== Records for the task ==
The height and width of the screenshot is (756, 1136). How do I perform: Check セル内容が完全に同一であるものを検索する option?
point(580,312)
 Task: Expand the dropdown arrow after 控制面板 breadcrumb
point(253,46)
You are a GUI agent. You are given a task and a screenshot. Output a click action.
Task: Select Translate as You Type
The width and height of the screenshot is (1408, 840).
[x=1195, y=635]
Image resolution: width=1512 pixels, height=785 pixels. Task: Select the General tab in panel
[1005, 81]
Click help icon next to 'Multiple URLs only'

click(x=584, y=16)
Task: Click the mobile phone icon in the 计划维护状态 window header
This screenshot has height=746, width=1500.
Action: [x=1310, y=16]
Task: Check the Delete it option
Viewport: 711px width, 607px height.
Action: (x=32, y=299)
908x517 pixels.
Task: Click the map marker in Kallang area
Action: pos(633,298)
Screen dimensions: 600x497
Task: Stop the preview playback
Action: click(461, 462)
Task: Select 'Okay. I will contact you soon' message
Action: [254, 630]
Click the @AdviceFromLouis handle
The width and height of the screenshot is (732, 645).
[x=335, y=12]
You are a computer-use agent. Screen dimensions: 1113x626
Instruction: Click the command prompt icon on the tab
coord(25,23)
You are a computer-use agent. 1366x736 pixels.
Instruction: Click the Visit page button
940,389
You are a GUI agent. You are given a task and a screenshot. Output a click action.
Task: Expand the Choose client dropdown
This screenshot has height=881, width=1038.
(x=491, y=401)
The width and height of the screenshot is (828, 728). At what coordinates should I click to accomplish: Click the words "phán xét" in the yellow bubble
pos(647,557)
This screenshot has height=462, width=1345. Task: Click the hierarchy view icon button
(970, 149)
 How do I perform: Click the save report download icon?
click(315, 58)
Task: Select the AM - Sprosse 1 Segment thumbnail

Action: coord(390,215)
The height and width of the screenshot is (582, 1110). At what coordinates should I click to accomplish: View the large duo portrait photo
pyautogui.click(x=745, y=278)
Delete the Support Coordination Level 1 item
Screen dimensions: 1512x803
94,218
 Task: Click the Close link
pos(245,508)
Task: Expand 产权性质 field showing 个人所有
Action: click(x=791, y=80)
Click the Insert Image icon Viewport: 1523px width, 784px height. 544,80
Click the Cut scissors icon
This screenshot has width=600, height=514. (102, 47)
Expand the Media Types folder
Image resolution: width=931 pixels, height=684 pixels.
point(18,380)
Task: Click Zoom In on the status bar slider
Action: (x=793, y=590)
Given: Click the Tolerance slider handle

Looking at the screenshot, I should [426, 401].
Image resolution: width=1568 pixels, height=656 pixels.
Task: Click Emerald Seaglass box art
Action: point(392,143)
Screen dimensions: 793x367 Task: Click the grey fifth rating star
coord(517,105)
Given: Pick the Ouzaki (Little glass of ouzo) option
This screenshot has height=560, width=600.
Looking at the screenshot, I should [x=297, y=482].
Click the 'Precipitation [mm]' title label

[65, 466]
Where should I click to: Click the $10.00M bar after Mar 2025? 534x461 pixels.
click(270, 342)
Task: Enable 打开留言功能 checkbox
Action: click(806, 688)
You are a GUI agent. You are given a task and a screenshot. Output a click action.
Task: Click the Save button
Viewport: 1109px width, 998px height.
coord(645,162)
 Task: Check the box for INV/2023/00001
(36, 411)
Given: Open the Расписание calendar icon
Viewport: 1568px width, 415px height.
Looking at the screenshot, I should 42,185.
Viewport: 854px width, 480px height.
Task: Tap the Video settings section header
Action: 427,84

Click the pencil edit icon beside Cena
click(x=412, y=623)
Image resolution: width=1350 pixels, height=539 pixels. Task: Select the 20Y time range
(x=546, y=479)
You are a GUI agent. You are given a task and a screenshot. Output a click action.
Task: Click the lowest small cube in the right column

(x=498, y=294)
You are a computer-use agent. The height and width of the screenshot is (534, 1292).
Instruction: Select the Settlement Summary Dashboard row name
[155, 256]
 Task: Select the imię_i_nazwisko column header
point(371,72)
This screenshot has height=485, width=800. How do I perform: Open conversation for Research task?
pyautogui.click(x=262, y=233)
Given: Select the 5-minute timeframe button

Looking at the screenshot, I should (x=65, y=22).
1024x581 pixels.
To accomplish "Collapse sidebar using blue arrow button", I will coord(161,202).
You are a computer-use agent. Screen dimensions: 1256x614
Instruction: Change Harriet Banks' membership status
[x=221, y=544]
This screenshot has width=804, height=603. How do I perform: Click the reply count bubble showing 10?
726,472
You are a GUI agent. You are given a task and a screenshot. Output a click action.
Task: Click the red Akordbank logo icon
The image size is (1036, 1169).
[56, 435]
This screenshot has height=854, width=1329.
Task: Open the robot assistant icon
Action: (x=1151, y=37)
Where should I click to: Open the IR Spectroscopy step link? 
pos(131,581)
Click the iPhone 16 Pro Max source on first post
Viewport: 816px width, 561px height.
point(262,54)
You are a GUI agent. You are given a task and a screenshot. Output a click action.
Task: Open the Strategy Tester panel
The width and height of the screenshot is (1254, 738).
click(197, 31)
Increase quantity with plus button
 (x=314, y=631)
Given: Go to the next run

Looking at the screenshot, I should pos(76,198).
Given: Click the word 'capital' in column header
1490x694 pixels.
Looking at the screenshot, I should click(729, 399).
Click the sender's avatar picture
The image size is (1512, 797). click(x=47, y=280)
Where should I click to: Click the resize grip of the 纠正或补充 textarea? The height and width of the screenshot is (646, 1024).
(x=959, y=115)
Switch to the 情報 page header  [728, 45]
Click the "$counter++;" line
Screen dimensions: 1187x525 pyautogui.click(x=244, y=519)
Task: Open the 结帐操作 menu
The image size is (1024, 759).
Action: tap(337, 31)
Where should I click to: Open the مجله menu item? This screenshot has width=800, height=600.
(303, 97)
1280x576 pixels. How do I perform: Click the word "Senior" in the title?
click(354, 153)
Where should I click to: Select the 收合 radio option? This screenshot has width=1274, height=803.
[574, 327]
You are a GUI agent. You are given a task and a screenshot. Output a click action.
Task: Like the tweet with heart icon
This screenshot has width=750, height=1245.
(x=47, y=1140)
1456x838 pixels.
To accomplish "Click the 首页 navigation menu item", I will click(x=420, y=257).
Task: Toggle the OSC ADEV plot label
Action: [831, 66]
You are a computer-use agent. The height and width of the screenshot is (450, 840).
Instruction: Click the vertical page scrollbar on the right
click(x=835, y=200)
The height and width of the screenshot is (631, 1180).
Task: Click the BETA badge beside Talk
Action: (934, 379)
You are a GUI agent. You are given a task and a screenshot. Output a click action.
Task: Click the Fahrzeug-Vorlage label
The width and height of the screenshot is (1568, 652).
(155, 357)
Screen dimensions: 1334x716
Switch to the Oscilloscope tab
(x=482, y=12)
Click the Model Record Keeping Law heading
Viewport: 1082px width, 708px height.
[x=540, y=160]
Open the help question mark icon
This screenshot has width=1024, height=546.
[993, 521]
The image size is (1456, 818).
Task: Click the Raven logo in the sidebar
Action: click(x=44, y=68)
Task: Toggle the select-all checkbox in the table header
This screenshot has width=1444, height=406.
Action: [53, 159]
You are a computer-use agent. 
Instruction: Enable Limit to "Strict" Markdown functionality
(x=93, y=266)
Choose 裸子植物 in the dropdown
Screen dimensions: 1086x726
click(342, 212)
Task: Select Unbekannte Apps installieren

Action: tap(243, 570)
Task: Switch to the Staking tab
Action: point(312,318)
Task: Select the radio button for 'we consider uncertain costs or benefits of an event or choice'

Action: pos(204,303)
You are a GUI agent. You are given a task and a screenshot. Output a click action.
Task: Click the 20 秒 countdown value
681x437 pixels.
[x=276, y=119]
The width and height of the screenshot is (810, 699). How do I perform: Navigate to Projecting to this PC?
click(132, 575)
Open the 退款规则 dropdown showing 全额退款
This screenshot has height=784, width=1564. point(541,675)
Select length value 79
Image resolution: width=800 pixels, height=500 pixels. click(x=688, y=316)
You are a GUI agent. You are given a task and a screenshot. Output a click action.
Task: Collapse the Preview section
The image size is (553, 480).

== Exercise directions ==
Your answer should be the number of lines in the records that contain the word "Delete", with nothing added.

== Output below ==
2